● **READING PASSAGE**:
An invention is disclosed for adjusting a point of view for a scene being displayed during an interactive entertainment application according to the head movement of a user. In the following description, numerous specific details are set forth in order to provide a thorough understanding of the present invention. It will be apparent, however, to one skilled in the art that the present invention may be practiced without some or all of these specific details. In other instances, well known process steps have not been described in detail in order not to obscure the present invention.


The embodiments of the present invention modify a point of view associated with a virtual camera during an interactive entertainment application through the marker-less tracking of a control object. Thus, the visible scene being presented on a display screen is effected to the actual movement of the control object. That is, the control object is tracked and the movement of the control object is translated to modify a view-frustum defining a visible scene presented on a display screen. For illustrative purposes, the embodiments described herein designate the control object as a user's head. Of course, certain features of a user's head may be tracked, e.g., the face or any other suitable facial feature. Accordingly, rather than using a joy stick controller to move a virtual camera that defines the point of view for the visible scene being presented, a change in the coordinates of a user's head, that is being tracked through an image capture device, results in defining a new view point and subsequently displaying the image data associated with the new view point. As mentioned above, the tracking of the control object is performed without markers affixed to the control object. Thus, the user is not required to wear a device for tracking purposes. One skilled in the art will appreciate that the image capture device may be any suitable camera, e.g., a web camera.

● **DIRECTIVES**:
• A. According to the head-tracking passage, what type of camera is an example of the image capture device?
• B. Write the next part of the head-tracking passage, picking up after its final sentence.
The listing that comes after this passage is from a different source.

● **RECORDED DATA**:
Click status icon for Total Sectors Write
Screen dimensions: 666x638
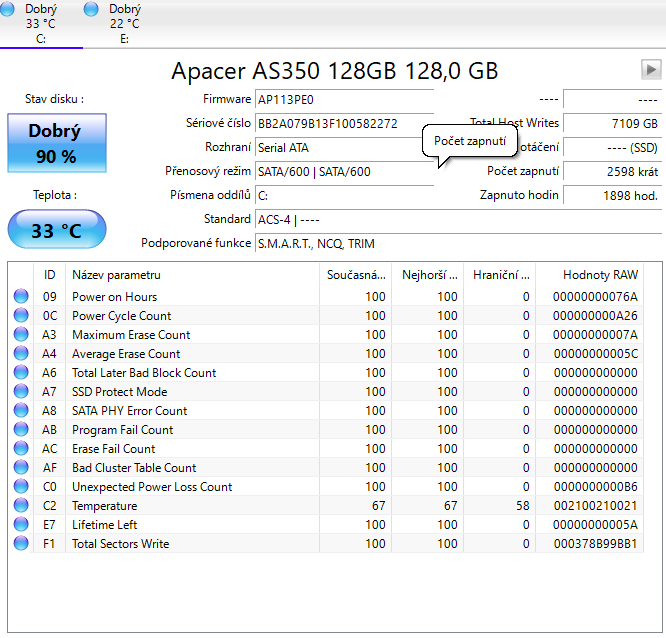[x=21, y=544]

● **RESULTS FOR THE EXERCISE**:
• A. A web camera.

• B.
In one embodiment, the physical movement in the real world, that is associated with the control object being tracked, is transformed to a virtual movement of a virtual camera defining a visible scene. The visible scene in the virtual world is then displayed through a virtual window, then rendered onto a rectangular area with screen coordinates, referred to as the view port. As used herein, the view port may any suitable display screen, e.g., a television monitor, a computer monitor, etc. While the embodiments described herein refer to a video game application, the embodiments may be applied to any suitable interactive entertainment application. Accordingly, with respect to a video game application any suitable video game console, such as the “PLAYSTATION 2”® manufactured by Sony Computer Entertainment Inc. may be incorporated with the embodiments described below. However, the embodiments including a video game console may also include any suitable computing device in place of the video game console. For example, with reference to on-line gaming applications, the computing device may be a server.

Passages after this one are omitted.